Ya it’s illegal, but not provable, so what can I do? Get a lawyer like everyone is suggesting? I'm not sure I want to bother going down that road. Partly because I'm fuzzy on how I feel about suing, in any circumstance (I mean, strongarming someone because you feel treated unfairly is a bit of low-stooping, and why play dirty just because they did), and partly because it's a hassle. Except that it’d be a bit sweet tasting since I’m pretty pissed my boss didn’t have the balls to confront me himself. Smiled right to my face during our regular weekly meeting the day before. What a coward.

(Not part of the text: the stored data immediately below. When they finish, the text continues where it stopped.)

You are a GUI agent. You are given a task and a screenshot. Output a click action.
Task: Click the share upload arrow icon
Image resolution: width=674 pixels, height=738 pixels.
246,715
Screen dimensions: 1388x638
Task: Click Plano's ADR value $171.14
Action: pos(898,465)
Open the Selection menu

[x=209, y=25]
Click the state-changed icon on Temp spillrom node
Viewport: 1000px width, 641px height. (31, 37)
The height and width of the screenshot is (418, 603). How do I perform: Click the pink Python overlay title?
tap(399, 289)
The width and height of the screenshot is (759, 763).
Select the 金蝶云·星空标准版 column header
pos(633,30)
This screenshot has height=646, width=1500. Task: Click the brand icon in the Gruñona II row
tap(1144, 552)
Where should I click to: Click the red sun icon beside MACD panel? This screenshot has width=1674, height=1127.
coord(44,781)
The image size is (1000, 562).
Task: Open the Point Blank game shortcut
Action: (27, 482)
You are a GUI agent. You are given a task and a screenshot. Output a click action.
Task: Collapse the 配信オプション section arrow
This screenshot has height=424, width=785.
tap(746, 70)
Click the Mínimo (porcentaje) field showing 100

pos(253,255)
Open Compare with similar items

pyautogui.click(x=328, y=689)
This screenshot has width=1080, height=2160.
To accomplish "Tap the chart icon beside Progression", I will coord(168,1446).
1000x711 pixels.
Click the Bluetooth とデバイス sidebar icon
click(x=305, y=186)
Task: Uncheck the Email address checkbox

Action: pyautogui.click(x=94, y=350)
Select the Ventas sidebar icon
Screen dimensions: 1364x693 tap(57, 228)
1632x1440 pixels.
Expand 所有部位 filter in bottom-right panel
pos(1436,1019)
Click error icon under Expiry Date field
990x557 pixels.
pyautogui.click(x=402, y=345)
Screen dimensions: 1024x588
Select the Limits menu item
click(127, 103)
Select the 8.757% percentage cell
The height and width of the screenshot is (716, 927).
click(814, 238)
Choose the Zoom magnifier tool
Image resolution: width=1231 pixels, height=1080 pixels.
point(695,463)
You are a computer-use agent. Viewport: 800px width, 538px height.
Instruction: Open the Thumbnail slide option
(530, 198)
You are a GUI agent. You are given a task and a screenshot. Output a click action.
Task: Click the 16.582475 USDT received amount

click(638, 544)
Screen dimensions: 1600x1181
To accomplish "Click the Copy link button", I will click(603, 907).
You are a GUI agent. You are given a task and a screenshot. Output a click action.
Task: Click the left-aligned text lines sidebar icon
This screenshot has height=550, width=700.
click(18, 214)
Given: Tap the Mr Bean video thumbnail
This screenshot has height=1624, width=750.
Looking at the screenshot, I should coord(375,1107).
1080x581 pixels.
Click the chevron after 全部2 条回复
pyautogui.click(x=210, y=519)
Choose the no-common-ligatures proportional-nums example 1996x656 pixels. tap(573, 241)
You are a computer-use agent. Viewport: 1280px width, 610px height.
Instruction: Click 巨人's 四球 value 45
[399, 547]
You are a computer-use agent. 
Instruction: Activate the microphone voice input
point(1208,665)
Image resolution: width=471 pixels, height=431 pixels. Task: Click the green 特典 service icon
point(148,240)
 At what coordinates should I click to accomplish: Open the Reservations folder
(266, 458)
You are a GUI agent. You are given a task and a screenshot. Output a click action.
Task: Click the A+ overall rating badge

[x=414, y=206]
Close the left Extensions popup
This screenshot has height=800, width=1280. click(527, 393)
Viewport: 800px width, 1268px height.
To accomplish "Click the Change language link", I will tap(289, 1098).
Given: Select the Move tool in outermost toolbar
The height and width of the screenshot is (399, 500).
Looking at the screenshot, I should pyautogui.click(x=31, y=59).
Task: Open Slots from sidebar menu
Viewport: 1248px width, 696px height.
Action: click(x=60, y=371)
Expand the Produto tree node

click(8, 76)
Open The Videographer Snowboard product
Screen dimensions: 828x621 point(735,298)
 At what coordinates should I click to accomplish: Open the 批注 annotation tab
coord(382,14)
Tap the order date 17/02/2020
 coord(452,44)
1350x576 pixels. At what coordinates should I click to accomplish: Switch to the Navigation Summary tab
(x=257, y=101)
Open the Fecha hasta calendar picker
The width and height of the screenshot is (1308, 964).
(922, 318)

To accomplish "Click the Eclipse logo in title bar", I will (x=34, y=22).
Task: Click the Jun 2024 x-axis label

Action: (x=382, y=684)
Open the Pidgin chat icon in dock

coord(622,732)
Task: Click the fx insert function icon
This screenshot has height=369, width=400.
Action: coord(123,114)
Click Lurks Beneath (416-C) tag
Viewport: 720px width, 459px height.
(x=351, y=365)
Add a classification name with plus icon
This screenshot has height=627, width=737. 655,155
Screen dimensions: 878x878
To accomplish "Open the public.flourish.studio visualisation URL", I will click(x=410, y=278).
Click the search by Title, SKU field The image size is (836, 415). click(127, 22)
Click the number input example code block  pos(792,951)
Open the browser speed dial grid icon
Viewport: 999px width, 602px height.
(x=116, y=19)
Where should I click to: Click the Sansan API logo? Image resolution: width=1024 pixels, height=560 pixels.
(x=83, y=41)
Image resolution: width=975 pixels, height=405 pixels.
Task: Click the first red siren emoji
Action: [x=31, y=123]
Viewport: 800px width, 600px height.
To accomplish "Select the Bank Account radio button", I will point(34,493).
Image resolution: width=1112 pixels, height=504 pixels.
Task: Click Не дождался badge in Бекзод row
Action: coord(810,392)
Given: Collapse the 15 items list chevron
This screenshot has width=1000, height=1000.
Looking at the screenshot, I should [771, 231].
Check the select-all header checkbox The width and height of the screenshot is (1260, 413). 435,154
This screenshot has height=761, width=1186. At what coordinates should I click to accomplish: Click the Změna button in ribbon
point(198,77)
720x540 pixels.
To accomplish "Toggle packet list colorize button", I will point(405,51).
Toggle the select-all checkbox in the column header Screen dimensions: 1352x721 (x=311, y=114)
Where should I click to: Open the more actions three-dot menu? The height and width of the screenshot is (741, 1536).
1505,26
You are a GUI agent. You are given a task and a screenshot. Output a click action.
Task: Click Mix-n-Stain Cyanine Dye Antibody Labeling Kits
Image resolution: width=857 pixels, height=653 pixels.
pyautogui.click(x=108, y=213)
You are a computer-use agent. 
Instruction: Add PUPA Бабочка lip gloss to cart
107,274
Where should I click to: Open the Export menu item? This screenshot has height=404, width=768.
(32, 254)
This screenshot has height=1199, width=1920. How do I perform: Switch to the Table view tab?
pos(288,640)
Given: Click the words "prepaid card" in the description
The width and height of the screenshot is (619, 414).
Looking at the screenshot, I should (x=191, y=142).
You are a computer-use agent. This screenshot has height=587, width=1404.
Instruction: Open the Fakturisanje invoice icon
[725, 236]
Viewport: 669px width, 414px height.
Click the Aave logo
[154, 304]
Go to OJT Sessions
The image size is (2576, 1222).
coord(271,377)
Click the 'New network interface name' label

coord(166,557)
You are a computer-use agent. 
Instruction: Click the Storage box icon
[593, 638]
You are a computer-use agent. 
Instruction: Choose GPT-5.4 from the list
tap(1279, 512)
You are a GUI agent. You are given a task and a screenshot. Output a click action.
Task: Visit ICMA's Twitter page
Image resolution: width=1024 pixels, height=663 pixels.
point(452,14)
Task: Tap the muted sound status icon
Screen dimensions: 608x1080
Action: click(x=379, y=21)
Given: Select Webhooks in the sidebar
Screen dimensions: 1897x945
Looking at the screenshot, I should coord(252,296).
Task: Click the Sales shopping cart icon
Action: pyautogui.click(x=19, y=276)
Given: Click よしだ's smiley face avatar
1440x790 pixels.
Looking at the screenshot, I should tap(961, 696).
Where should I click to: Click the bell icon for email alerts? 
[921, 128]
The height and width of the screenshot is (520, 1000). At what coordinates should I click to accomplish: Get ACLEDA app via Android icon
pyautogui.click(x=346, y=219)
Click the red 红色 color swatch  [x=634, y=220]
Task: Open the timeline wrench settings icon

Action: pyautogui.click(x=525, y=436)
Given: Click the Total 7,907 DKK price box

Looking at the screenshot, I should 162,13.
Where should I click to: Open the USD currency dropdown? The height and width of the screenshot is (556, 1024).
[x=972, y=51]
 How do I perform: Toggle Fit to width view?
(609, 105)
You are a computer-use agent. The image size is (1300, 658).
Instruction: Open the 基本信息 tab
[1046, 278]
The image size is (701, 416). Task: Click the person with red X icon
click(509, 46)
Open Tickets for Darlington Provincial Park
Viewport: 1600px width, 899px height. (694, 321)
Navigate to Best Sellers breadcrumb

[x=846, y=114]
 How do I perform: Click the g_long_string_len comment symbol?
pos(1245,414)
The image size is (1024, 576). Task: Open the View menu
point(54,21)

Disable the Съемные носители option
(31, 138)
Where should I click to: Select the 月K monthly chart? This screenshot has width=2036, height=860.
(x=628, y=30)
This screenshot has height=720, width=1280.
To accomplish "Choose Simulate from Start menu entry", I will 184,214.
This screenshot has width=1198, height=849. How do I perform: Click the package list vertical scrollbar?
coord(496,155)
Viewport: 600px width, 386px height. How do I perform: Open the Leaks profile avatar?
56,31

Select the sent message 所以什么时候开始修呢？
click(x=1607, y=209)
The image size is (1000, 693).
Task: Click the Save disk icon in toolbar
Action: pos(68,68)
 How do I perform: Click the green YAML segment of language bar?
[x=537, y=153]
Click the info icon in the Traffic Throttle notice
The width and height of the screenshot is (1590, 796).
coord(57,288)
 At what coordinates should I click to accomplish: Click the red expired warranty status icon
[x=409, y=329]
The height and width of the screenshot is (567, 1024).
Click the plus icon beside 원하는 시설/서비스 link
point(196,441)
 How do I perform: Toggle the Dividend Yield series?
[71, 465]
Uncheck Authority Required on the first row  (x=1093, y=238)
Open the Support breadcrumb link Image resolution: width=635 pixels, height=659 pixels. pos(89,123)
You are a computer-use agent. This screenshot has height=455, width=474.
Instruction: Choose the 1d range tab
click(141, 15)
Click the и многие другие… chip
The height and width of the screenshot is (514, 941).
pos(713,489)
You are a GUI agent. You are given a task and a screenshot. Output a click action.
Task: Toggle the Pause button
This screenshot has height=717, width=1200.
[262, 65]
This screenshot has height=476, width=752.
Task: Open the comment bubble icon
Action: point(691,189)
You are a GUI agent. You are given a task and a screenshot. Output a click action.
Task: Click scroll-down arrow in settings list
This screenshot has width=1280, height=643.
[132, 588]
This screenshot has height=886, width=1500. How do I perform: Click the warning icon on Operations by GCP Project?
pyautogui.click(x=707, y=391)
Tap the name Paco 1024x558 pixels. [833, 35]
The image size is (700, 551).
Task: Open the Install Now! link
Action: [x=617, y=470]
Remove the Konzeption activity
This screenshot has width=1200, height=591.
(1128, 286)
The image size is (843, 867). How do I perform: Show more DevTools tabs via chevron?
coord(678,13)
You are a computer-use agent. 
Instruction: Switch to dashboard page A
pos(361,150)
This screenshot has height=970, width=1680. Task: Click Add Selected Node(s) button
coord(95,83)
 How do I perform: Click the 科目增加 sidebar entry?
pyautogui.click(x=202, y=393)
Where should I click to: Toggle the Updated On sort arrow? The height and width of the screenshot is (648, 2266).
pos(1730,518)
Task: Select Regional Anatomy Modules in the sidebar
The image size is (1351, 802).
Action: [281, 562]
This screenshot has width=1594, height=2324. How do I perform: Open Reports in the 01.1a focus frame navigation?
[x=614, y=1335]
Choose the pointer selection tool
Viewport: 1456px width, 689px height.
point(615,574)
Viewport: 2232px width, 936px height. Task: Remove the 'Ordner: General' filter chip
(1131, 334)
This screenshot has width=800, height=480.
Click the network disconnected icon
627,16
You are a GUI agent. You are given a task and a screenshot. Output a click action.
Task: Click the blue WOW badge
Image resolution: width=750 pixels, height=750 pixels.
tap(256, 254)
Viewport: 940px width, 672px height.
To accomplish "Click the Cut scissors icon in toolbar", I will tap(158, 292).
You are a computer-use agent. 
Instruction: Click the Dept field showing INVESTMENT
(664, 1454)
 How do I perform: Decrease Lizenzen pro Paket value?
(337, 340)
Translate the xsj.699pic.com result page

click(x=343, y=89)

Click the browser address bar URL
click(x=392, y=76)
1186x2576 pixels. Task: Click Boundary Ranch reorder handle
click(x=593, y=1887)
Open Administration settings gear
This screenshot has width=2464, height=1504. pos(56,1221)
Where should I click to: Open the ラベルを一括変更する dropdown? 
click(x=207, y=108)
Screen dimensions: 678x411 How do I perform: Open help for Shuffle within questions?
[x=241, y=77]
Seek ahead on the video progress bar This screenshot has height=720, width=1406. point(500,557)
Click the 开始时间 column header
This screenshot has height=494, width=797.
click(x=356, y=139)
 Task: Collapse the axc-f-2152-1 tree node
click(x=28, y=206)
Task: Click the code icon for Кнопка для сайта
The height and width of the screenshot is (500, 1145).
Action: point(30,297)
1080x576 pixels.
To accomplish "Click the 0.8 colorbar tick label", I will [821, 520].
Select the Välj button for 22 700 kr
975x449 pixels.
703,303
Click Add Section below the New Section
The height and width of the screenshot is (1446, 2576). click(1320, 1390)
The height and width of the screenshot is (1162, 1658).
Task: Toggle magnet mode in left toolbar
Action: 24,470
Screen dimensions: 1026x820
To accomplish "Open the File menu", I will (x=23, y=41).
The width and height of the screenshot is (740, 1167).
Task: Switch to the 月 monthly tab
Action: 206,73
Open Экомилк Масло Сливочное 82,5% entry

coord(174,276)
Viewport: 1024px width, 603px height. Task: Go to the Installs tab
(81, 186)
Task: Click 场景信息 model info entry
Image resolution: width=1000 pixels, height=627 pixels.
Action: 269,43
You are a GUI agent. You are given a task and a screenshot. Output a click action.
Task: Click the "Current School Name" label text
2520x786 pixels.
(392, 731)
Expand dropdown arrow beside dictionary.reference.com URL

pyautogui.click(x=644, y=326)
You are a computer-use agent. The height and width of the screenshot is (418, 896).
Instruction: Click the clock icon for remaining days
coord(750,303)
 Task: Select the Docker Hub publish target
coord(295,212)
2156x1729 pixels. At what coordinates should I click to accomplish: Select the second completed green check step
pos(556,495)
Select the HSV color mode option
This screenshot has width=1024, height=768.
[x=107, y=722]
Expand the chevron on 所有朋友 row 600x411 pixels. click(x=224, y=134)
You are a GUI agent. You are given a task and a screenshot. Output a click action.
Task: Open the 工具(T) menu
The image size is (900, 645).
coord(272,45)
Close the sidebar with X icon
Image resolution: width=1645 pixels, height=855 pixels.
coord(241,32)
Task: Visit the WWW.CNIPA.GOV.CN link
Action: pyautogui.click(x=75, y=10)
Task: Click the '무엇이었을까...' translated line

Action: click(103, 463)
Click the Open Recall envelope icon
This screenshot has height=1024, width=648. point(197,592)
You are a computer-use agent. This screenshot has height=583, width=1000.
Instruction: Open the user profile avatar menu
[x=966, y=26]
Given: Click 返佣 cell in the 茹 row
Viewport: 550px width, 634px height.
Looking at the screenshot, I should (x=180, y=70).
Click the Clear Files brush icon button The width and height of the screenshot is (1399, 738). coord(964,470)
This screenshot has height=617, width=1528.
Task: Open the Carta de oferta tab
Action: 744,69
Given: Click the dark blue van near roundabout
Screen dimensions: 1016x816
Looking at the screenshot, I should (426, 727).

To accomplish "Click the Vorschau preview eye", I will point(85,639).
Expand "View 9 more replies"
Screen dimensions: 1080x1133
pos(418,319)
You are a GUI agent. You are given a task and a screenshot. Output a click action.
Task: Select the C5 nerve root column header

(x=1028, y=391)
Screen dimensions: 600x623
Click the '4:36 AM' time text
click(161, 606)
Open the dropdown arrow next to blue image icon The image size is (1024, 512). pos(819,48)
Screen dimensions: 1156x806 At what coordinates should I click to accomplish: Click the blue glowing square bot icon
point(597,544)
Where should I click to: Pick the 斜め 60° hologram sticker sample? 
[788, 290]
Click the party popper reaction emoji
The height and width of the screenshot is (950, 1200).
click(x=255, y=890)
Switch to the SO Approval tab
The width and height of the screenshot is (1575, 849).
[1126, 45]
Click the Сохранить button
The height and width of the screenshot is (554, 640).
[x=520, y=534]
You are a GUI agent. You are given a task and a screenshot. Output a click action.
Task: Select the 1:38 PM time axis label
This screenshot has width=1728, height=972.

So really what protection do we have? As someone being discriminated against and yet unable to do anything about it because there's no paper-proof. I mean, yes I can tell them what physical signs I got... the fact that when I told my boss (against all the suggestions in books and online to try and hide it from an employer as long as physically possible) he didn't smile, didn't really respond, didn't even give me a freaking congratulations. The fact that he did not ONCE ask me how I was doing the last 3 months, when everyone else in the entire company (40), minus a few brought it up to me... I mean, it's the considerate normal thing to do when you see a pregnant woman! Oh, and then there's the little episode in the conference room a few weeks ago. When I mentioned wanting to get 2011 plans underway early and set because I'm going to be gone the first few weeks in January, he literally slammed both his hands down on the desk, yells "Fine! Get it done then!" and storms out of the meeting, out of nowhere. Ya, those things. But nah, I'm sure my pregnancy had nothing to do with it, right? I mean, if it were really lack of funds or company restructuring, why not outsource to ME, or cut my hours, or tell me they have to cut my wages, or at the very least, ask me to help them transition? Why say that they don't want to "burn bridges" (ya, that's not shady-talk) and that they can be a reference for me, and even help me network to find me a new placement, yet not respond to my email when I try taking them up on it? Why "escort me out" and not let me get my things; tell me they'll mail them to me (which, by the way, is so unbelievably invasive and degrading). No, there's really no other logical reason. And it's interesting, since telling friends and acquaintances about it, the most common reply I've heard so far has been: Oh my friend[s] so and so got laid off while they were pregnant, too, also out of nowhere! This really isn't coincidence people. It's a problem.
The only real "solution" I can offer to anyone pregnant and working and reading this, is: Take the advice of all the other stuff you've read, and DO NOT DISCLOSE until absolutely unavoidable any longer. I mean, first of all, it's a private matter, and it's none of their business for most of the pregnancy, until it gets right down to it. Honestly, if it were possible, I think it should be treated just as someone quitting would treat it. Two weeks notice. If that's enough time to give the company to get themselves together to find a permanent replacement for you, it's definitely plenty of time for them to find a temporary replacement.